Decitabine modulates sensitivity to the BCL-2 family inhibitor, navitoclax, in KRAS-mutant ovarian cancer cell lines

We confirmed that pre-treatment with decitabine increases sensitivity to the BCL-2 family inhibitor, navitoclax. Specifically, we observed that pre-treatment with decitabine for three days followed by co-treatment with decitabine and navitoclax for three days increased activity of navitoclax in a KRAS-mutant ovarian cancer cell line (MCAS) (Fig. 6A). In an effort to simplify dosing and scheduling, we assessed the effect of co-treatment with decitabine and navitoclax. Co-treatment with decitabine increased activity of navitoclax in MCAS and OVCAR8 cell lines (Fig. 6B, Supplemental Fig. S5C). Interestingly, decitabine co-treatment (Fig. 6B), but not pre-treatment (Fig. 4C) increased sensitivity to navitoclax in OVCAR8, a high-grade serous ovarian cancer.

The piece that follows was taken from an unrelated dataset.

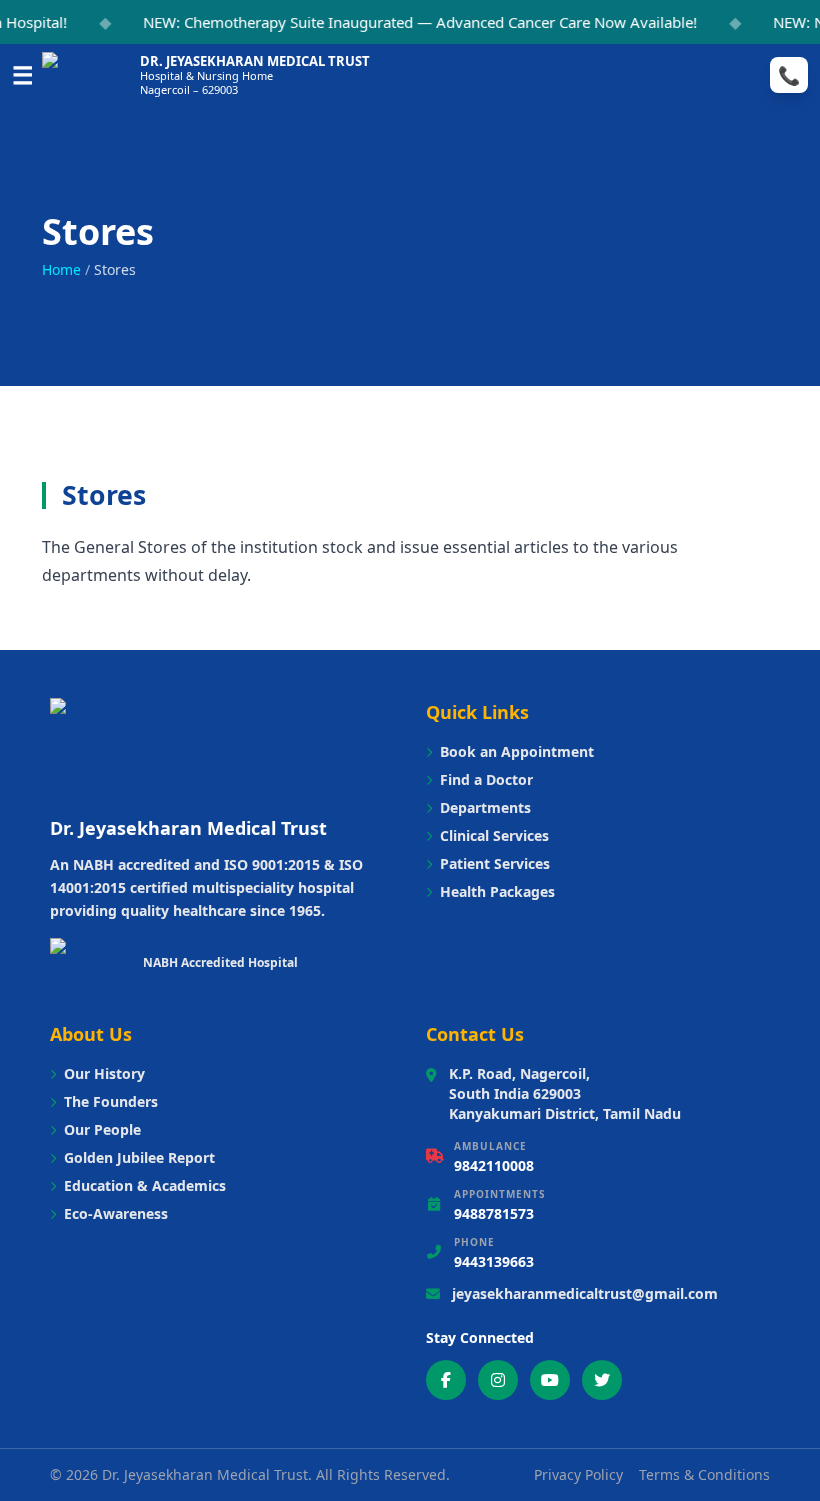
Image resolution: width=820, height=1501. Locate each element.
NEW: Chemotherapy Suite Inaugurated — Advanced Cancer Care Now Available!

Decitabine modulates activity of the BCL-2 family inhibitor, navitoclax. A, *KRAS*-mutant ovarian cancer cell line, MCAS, was pre-treated with decitabine for three days, followed by co-treatment with decitabine and navitoclax for three days (two biological replicates, mean ± SD). Data were normalized to the ATP levels (CTG) measured for the corresponding DMSO- or decitabine-treated controls (6 days). Data is representative of two independent experiments. B, *KRAS*-mutant ovarian cancer cell lines, MCAS and OVCAR8, were co-treated with decitabine and navitoclax for six days (two biological replicates, mean ± SD). Data were normalized to the ATP levels (CTG) measured for the corresponding DMSO- or decitabine-treated controls (6 days). Data is representative of two independent experiments. C, BNIP3 was probed by western blot after treatment with decitabine for six days in *KRAS*-mutant (MCAS and OVCAR8) and *KRAS*-wild type (RMGI) ovarian cancer cell lines. D, caspase-3 and -7 activation was measured after three, six and nine days of treatment in *KRAS*-mutant ovarian cancer cell lines (six replicates, mean ± SD). Data is representative of two independent experiments.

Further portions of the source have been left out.